Task data —
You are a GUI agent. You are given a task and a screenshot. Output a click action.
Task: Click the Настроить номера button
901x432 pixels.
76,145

==

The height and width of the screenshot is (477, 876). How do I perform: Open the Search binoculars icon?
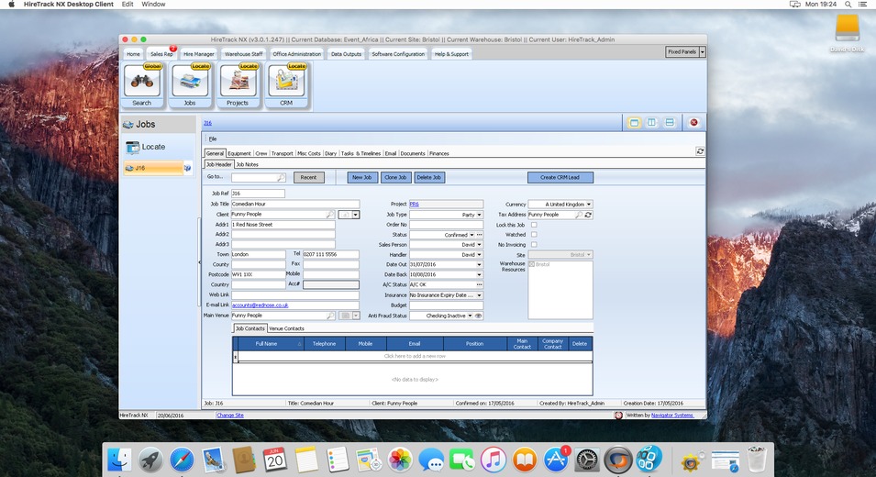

* * *

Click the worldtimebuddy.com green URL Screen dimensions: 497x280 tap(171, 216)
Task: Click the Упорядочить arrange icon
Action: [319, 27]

Problem description —
Could you copy every line in the records that holds "screenshot"?

Result for this task —
You are a GUI agent. You are given a task and a screenshot. Output a click action.
The height and width of the screenshot is (477, 876). How do I perform: Open the Search binoculars icon?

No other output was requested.